4 Comments leave one →
  1. 10 May, 2007 2:45 pm

    I can’t help with the vocabulary, though I suspect that you’re right and it’s just a typo for `rebarbative’. But I’m looking at going through CDF and CL and most of all Traditiones Wizenburgenses for my Leeds paper in the upcoming two months so in many ways, including papers beating partners in the allocation of time, I feel your pain. I hope K’zoo goes or went well for you.

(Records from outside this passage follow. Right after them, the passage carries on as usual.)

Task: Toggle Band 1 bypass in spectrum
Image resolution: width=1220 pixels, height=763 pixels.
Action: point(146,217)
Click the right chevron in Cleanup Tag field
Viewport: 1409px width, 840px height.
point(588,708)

  2. 11 November, 2007 7:53 pm

    I just stumbled across rebararative–twice–in Don Akenson’s “An Irish History of Civilization”. Thus far I’ve been unable to find any definition of the term, but I came across a review on complaining of Akenson’s use of the same word (and other equally obscure and trifling terms) in his “Saint Saul…”. Also, Google turns up numerous pages in which which the terms is used. Apparently, some folks wordier than we think the terms signifies enough to make liberal use of it, though not so much that any have labored to make its meaning knowable through the usual avenues.On the other hand, rebarbative (which word you’ve just introduced me to, thanks) fits the context perfectly, so perhaps rebarbarative is just a common misspelling, or a variant overlooked by the OEDers.

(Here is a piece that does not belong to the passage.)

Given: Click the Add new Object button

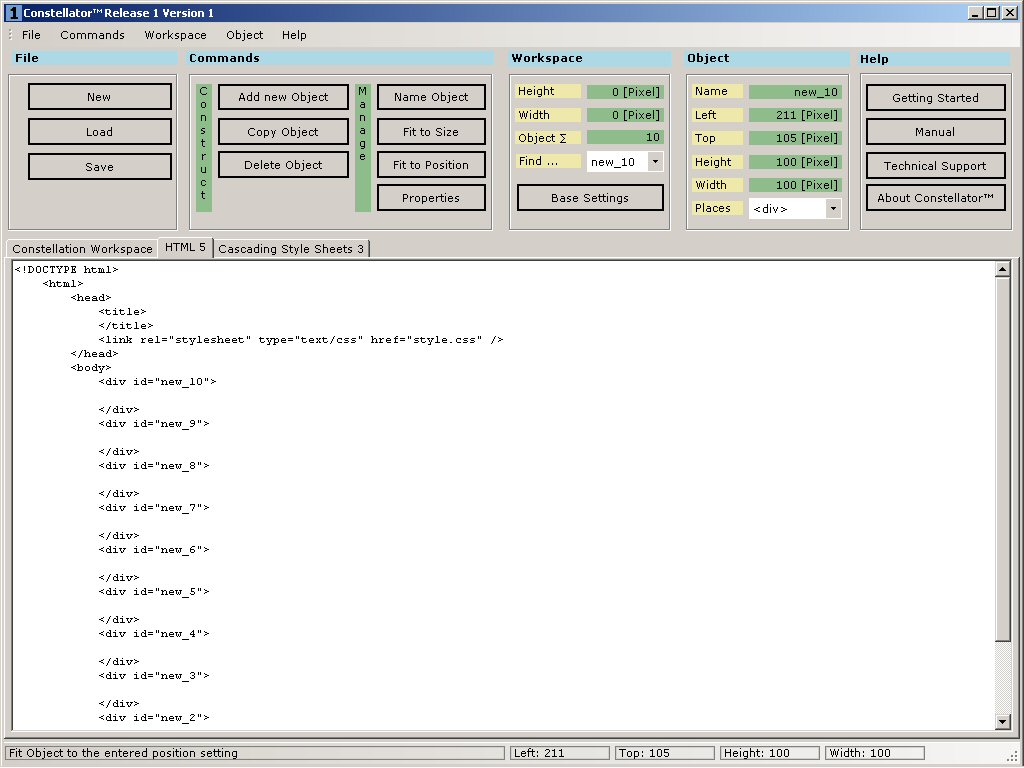Looking at the screenshot, I should [x=283, y=97].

  3. 11 November, 2007 9:26 pm

    I found “rebarbaratif, -ive” defined in some French dictionary. I don’t speak French, but, judging from the cognates, it seems to = rebarbative.,M1

  4. Chantal permalink
    18 December, 2016 4:28 am

    Rebarbaratif (ive) is used commonly in French when we speak about something that is very difficult to deal with for example when dealing with the French bureaucracy we would say ” c’est vraiment une procedure rebarbarative”.